Task to complete - The answer should hold exactly the lines of the entries below from the one containing "Click the word Growth in Balanced Growth" through the last line, both included.

Collected data

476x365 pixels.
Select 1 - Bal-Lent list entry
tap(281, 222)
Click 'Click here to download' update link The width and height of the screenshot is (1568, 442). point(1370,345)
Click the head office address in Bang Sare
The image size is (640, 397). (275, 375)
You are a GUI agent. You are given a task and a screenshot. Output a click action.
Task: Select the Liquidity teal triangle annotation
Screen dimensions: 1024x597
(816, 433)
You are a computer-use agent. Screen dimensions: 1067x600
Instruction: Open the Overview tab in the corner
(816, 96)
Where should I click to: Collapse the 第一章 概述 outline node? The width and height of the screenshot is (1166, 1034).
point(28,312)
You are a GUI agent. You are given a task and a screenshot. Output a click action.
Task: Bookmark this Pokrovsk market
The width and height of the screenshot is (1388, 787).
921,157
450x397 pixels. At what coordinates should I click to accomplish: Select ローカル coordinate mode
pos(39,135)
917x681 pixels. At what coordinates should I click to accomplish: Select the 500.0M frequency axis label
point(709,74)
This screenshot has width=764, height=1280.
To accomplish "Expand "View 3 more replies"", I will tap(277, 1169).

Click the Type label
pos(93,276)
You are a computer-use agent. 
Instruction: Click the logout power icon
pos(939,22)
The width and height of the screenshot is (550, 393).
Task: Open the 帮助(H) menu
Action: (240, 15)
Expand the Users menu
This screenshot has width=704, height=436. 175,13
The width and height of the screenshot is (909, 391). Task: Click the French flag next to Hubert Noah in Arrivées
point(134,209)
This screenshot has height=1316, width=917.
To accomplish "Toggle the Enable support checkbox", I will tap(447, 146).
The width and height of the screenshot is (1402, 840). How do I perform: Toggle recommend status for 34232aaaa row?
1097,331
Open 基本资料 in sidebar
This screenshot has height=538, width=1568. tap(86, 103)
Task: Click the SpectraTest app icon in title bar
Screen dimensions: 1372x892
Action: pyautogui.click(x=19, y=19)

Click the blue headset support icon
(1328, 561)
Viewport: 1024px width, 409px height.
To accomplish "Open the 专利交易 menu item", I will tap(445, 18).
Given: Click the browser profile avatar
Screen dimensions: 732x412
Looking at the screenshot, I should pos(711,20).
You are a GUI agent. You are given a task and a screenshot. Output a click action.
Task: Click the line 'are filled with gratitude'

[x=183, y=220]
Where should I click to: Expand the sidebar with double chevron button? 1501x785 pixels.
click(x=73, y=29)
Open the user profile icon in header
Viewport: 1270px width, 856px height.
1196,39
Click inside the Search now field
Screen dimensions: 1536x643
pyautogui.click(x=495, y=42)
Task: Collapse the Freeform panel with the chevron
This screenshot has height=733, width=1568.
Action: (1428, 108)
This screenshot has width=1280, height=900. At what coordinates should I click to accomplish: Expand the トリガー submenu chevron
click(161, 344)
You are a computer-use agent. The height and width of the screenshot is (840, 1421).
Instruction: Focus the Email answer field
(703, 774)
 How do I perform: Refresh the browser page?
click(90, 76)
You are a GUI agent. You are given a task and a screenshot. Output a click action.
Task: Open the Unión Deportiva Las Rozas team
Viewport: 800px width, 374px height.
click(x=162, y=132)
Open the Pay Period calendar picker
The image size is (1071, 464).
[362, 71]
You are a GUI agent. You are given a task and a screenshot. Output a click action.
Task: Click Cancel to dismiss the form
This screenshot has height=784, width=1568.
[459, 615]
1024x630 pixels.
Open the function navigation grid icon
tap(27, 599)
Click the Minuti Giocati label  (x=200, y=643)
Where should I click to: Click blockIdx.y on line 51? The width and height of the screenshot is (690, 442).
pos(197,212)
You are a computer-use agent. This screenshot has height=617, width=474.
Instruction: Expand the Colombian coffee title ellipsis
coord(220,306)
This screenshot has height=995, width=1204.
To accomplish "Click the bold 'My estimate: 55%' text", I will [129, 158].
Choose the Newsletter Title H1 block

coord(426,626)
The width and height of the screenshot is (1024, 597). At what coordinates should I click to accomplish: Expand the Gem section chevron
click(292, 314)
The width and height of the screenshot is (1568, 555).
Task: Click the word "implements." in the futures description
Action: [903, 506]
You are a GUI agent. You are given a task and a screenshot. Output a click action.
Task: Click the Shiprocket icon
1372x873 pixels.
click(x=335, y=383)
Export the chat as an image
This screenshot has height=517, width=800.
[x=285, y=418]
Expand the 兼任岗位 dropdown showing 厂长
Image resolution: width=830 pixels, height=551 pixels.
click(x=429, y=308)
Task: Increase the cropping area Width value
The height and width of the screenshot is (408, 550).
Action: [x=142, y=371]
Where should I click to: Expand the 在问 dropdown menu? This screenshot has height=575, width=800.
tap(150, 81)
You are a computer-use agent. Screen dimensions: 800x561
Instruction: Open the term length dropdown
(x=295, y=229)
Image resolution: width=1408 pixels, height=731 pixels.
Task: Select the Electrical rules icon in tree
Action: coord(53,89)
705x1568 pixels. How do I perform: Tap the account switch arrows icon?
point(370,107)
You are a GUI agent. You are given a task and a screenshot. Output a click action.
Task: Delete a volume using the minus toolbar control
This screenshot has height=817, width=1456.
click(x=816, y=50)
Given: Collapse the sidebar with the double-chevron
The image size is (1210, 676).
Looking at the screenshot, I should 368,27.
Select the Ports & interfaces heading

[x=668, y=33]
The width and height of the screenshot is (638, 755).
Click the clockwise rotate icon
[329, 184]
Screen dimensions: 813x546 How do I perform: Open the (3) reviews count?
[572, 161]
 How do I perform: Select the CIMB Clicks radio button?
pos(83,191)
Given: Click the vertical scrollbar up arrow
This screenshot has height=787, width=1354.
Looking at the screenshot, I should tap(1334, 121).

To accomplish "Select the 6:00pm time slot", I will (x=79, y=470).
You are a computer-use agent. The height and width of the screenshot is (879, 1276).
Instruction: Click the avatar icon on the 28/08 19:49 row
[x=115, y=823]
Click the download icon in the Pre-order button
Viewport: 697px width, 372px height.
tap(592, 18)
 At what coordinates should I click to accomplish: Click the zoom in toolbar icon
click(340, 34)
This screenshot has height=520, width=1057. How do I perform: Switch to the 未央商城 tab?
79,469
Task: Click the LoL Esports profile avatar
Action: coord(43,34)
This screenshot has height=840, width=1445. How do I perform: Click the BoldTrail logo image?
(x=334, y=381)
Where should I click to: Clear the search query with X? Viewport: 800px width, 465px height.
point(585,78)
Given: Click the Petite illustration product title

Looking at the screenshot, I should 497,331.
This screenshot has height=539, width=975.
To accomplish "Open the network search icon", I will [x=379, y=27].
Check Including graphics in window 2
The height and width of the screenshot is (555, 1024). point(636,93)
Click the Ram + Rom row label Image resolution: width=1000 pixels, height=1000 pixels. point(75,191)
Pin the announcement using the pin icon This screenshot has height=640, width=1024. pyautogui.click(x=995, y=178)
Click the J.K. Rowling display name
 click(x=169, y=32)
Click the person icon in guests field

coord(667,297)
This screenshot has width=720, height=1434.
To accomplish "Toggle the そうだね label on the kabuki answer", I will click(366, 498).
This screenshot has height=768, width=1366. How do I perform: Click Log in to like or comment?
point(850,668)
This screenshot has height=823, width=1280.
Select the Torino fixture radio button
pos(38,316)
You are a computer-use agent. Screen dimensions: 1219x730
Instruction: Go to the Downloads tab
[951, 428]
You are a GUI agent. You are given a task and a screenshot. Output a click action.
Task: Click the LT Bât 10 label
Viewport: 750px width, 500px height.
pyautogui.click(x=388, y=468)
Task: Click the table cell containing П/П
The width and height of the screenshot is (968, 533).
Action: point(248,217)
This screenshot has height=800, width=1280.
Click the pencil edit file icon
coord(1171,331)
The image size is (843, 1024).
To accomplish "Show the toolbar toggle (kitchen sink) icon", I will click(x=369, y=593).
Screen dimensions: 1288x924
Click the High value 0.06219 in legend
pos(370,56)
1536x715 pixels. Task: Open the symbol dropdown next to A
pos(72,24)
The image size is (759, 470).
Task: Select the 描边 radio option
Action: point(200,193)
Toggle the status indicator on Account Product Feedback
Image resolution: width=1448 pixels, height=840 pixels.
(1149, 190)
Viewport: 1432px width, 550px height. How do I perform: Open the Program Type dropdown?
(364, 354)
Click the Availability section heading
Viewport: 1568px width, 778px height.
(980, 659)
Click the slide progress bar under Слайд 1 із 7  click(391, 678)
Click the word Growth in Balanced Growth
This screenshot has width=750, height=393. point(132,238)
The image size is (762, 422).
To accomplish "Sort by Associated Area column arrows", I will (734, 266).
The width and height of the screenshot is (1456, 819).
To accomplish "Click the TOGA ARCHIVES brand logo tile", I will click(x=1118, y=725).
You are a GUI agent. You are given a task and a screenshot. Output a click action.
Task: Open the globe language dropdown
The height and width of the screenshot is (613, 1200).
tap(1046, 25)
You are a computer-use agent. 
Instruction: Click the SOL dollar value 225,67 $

Result of this task -
Click the word Growth in Balanced Growth
This screenshot has width=750, height=393. point(132,238)
The image size is (762, 422).
To accomplish "Sort by Associated Area column arrows", I will (734, 266).
The width and height of the screenshot is (1456, 819).
To accomplish "Click the TOGA ARCHIVES brand logo tile", I will click(x=1118, y=725).
You are a GUI agent. You are given a task and a screenshot. Output a click action.
Task: Open the globe language dropdown
The height and width of the screenshot is (613, 1200).
tap(1046, 25)
You are a computer-use agent. 
Instruction: Click the SOL dollar value 225,67 $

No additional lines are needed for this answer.